PROBLEM STATEMENT: Without including pictures, set down every record exactly as it stands.

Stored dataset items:
============

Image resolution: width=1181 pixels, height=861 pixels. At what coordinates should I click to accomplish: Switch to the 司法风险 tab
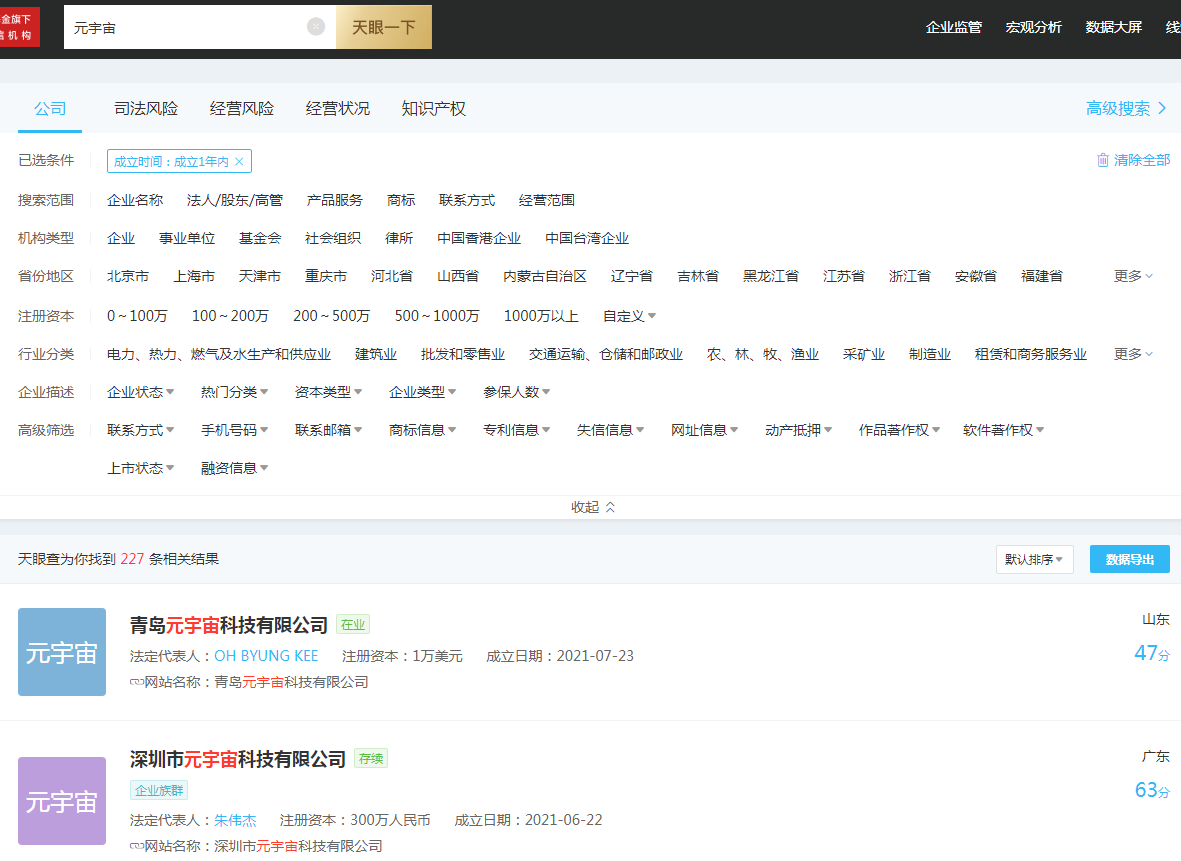point(146,109)
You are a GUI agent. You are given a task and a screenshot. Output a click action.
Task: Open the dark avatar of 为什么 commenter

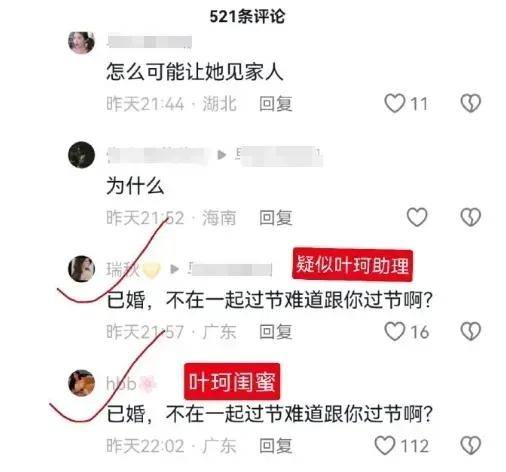(x=81, y=155)
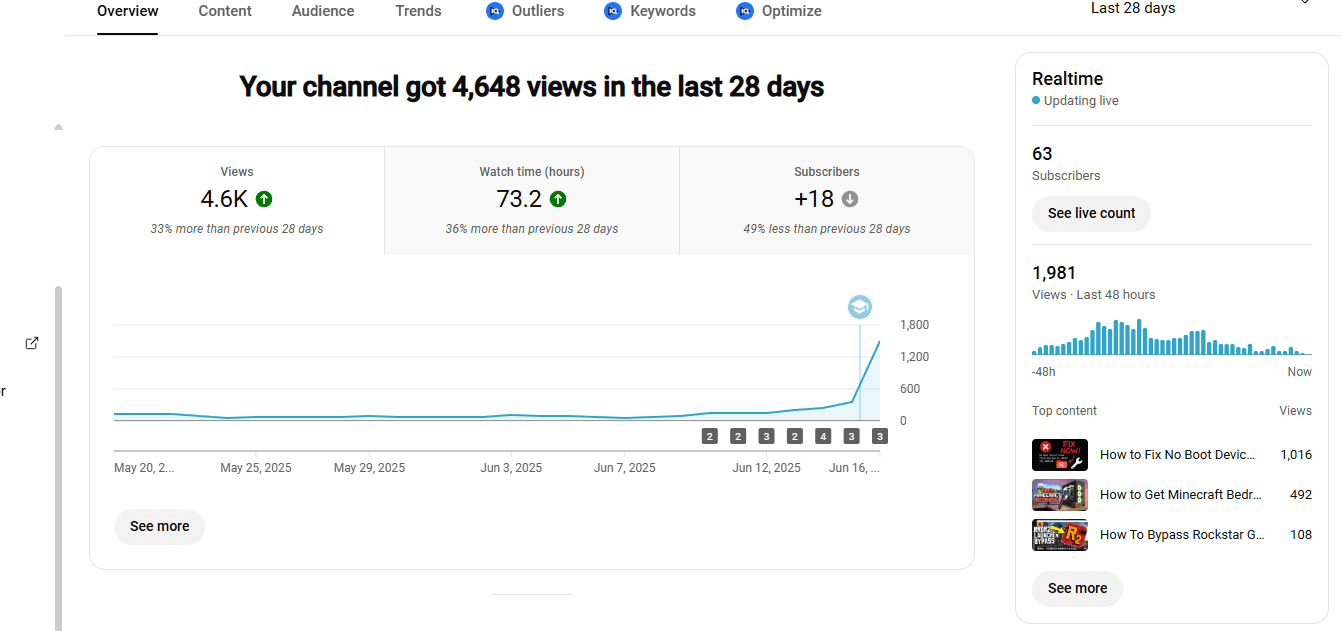1341x631 pixels.
Task: Switch to the Audience tab
Action: tap(323, 11)
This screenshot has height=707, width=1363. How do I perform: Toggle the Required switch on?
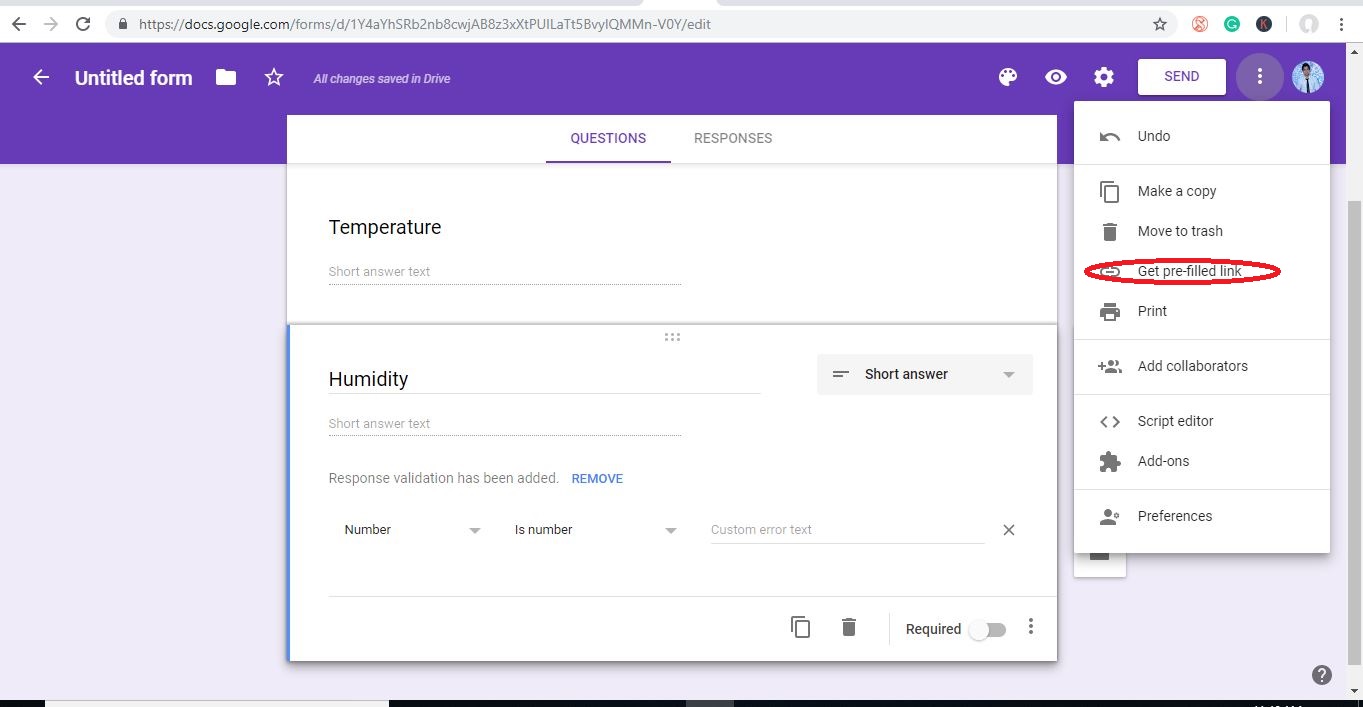(988, 629)
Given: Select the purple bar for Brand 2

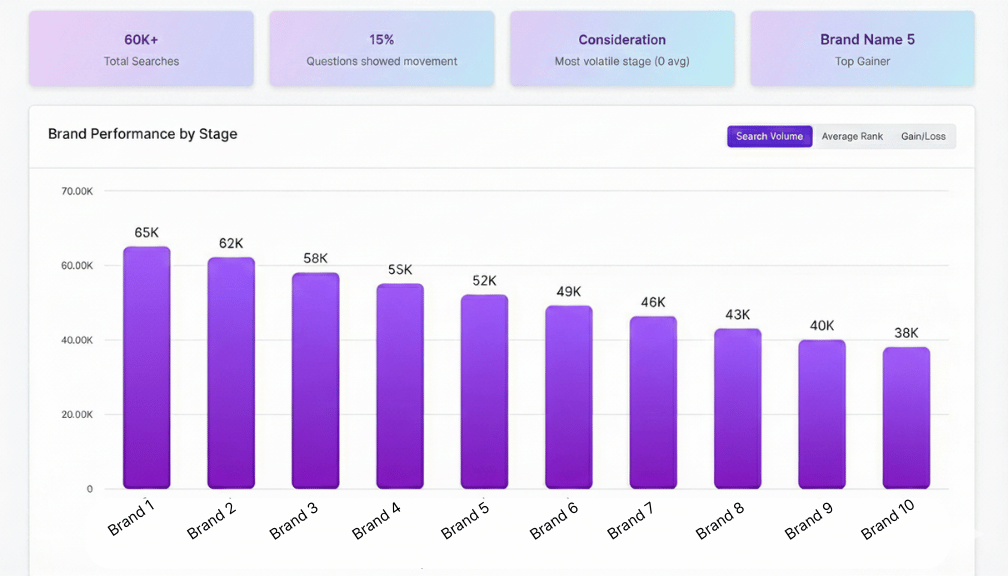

============

EXPECTED ANSWER:
Image resolution: width=1181 pixels, height=861 pixels. At what coordinates should I click to accomplish: Switch to the 司法风险 tab
point(146,109)
You are a GUI agent. You are given a task and a screenshot. Output a click action.
Task: Open the dark avatar of 为什么 commenter

(x=81, y=155)
1341x631 pixels.
Task: Switch to the Audience tab
Action: tap(323, 11)
This screenshot has height=707, width=1363. How do I perform: Toggle the Required switch on?
(988, 629)
Given: Select the purple bar for Brand 2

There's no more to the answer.